The Fresh-Food Movement Could Be Deadly for Restaurants
Steep discount promotions, décor upgrades and a few new menu options aren't enough for restaurant chains confronting growing demand for unprocessed, higher-quality food. Consumers' demand for fresher food and a unique brand experience continues to grow rapidly. New restaurant brands are popping up everywhere waving the fresh-food flag, but as this movement invigorates the masses it could also be destroying restaurant brands that fail to adapt to new demands.
TGI Fridays took a lot of heat a few weeks ago for its latest ploy: endless appetizers for $10. One headline predicted the promotion would "destroy" the restaurant. Although the outcome remains to be seen, the basis of the prediction is that TGI Fridays seems to have lowered the quality of its food and service over the years. The promotion is just another example of the chain's lack of dedication to a better experience in line with market demand. Instead of pushing a better product, the brand continues to push a lower price.
Some may argue that struggling sales happen because of poor service and an outdated image. I would agree that those issues have played a role in declining financials, but there is a larger issue negatively affecting older restaurant chains: People want fresher, healthier food options, and they're seeking out restaurants that deliver it through an engaging brand experience.
Case in point: As a reaction to poor performance, Olive Garden started rejuvenating its brand earlier this year. It announced "the most significant evolution in the restaurant's history," and added new ingredients like polenta, capers and pistachio-crusted truffles as new items intended to increase the culinary quality of its food. The chain continued its push toward a renaissance more recently in the form of a new brand identity rolled out across brand touch points and new architectural and interior designs seen in two concept locations in Florida. But it continues to face problems even though it's stepped up its brand identity and food offering, because it's done little to address Olive Garden's stigma for low-quality, processed food and the story around it.

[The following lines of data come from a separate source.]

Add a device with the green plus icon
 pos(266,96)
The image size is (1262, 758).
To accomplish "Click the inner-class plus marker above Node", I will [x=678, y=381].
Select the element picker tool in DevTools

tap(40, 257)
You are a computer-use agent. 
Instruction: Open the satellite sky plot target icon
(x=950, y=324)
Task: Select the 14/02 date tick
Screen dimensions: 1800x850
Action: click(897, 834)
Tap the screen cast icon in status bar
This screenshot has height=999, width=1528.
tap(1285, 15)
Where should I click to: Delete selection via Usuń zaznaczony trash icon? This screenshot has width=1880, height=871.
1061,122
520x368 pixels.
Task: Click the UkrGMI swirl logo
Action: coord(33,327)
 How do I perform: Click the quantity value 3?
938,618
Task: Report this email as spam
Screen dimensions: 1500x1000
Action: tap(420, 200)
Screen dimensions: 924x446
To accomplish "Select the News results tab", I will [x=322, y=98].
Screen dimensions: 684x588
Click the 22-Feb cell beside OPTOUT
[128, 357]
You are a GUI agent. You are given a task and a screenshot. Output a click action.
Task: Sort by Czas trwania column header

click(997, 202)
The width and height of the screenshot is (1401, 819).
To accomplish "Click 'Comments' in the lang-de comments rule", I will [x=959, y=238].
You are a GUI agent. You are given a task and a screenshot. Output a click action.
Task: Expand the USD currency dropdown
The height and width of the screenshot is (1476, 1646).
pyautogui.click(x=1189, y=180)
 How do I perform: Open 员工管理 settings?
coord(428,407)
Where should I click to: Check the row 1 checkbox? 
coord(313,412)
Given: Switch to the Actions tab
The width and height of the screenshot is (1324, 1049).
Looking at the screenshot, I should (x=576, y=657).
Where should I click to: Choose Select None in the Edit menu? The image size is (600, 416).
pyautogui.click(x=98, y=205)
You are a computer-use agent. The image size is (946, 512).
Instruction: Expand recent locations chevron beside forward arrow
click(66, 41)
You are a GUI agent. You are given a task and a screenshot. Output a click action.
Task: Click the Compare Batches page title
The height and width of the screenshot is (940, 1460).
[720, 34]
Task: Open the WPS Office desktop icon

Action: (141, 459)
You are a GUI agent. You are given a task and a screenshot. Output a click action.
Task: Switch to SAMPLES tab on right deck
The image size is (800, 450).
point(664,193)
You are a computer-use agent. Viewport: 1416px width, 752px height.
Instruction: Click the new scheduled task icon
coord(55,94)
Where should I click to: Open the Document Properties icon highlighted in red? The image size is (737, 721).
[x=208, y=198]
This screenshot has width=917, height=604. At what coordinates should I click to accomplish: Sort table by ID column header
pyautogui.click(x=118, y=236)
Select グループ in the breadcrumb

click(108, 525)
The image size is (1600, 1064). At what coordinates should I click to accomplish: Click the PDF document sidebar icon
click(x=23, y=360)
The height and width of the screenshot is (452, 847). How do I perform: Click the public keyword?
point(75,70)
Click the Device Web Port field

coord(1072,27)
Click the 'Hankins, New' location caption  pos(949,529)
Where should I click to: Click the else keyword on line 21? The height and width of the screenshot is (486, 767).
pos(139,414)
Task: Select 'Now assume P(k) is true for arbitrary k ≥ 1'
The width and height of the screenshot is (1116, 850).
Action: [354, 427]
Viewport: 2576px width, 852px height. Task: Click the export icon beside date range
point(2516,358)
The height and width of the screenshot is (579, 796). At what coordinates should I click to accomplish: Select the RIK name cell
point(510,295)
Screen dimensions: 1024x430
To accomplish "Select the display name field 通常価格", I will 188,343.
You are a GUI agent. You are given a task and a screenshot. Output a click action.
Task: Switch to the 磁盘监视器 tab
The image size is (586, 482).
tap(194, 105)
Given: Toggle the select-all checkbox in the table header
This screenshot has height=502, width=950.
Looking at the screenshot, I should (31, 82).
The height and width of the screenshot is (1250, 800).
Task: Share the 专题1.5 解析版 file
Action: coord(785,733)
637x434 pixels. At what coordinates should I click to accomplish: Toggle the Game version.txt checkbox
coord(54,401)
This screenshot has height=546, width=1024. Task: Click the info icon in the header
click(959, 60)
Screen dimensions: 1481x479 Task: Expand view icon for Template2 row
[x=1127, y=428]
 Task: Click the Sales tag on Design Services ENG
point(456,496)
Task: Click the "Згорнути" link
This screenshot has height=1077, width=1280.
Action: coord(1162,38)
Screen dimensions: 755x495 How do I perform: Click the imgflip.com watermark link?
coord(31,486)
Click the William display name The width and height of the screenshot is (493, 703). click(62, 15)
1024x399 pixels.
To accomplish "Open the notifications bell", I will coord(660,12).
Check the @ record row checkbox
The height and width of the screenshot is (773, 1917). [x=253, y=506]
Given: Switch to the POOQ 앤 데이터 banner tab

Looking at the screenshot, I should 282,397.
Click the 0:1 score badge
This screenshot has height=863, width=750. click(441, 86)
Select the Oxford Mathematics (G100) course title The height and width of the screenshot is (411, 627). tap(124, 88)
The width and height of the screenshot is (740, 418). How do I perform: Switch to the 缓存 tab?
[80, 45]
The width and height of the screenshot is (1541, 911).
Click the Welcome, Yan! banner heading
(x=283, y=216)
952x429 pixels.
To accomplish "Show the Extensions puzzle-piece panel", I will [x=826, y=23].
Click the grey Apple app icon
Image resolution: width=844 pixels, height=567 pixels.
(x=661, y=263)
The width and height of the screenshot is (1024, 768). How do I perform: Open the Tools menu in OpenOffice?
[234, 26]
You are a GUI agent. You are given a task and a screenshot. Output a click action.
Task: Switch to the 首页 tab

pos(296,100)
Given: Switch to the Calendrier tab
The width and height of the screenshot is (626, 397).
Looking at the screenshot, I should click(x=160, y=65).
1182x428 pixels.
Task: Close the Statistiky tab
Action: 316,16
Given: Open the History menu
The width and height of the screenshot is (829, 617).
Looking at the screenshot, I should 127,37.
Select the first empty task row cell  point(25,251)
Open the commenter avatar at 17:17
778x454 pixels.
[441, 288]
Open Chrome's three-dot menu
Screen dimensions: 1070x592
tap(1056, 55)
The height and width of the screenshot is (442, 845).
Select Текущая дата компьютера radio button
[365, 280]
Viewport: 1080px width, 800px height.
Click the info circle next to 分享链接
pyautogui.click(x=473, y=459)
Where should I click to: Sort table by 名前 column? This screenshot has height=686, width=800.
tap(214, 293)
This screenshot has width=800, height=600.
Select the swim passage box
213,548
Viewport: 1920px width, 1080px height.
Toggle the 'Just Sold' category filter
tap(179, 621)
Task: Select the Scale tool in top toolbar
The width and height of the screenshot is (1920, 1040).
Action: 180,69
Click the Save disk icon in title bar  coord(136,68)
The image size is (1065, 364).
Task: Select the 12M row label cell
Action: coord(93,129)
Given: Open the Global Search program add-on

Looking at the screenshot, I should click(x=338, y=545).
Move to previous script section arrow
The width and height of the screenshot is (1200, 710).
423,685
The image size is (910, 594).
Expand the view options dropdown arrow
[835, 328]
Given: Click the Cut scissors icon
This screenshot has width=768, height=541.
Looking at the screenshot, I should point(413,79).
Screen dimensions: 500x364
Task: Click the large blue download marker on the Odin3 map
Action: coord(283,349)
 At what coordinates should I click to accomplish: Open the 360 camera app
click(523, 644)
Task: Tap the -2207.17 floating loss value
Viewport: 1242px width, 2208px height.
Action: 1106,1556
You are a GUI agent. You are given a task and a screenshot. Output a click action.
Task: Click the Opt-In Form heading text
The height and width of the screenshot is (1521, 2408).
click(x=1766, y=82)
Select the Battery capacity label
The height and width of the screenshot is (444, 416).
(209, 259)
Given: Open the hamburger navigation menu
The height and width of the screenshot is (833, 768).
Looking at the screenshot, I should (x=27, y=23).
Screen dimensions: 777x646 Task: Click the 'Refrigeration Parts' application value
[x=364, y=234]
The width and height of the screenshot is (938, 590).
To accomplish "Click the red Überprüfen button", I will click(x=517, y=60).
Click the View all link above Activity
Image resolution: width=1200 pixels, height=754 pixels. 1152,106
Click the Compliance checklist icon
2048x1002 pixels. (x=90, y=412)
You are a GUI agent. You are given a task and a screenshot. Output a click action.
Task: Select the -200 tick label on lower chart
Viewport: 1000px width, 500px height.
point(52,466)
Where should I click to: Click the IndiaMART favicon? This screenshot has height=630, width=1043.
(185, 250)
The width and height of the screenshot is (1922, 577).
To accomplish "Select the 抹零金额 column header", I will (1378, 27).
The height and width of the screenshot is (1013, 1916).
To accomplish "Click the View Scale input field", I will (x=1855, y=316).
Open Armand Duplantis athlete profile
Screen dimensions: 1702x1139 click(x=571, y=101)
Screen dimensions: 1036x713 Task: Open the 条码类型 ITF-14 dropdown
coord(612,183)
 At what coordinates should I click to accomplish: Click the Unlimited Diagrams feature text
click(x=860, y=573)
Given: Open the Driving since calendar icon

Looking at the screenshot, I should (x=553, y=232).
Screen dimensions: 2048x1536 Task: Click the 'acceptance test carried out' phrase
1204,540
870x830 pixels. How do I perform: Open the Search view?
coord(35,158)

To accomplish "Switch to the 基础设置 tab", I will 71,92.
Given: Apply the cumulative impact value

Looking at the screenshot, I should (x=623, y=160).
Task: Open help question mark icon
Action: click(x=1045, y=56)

What's driving this fresh-food frenzy? For the consumer, eating healthier and fresher isn't solely about trying to lose a few pounds. The long-tail effect of the farm-to-table trend has left consumers wanting to know the source of their food, how it's made and the story of its journey. It isn't as much about actual health as it is about the quality and "realness" of the food they're eating. Coupled with the growing popularity of food-related TV programming, the American palette is expanding with the desire for broader, more sophisticated flavor profiles. Additionally, better understanding of the negative effects on the body from eating processed foods over the long-term has left consumers shunning anything less than fresh.
The fresh food movement is clearing the path for restaurants that focus on bringing better-quality ingredients, more responsible sourcing and new flavors to market. Brands like True Food Kitchen are usurping the once-loved casual restaurant brands with their focus on better, fresher-quality food that's healthier than deep-fried bar standards doused in sauce. The restaurant goes beyond the food and includes the consumer in its story to garner participation in its brand. Although the food comes at a higher price point, people choose the brand with which they connect on multiple levels: fresh food and a story they can get behind.
Even in the far reaches of the U.S., the healthy food movement is dominating once-popular establishments that serve lower-quality food. Hawaii's Grylt, a restaurant touting "good food that's good for you," is opening a fourth location, continuing its push against lesser-quality restaurant brands. The concept of offering fresh-grilled food and a story built on a better product fulfills the needs of tourists and Hawaiians alike who are into diets like paleo and fitness trends like cross-fit. As a result, Grylt continues to successfully strip market share from the island's less-than-fresh counterparts who are content to slop together foods with a discount price tag.
The moves toward fresher, higher-quality and more culinary-focused offerings are not a fad. Rather, they are growing rapidly alongside other healthy-living choices, and are successfully threatening the traditional restaurant brands that haven't kept up with the demands of the market. Fresh is no longer a point of differentiation -- it's now a consumer demand. As "fresh food" inches ever closer to parity, the only question that brands must answer will be: What's the brand story?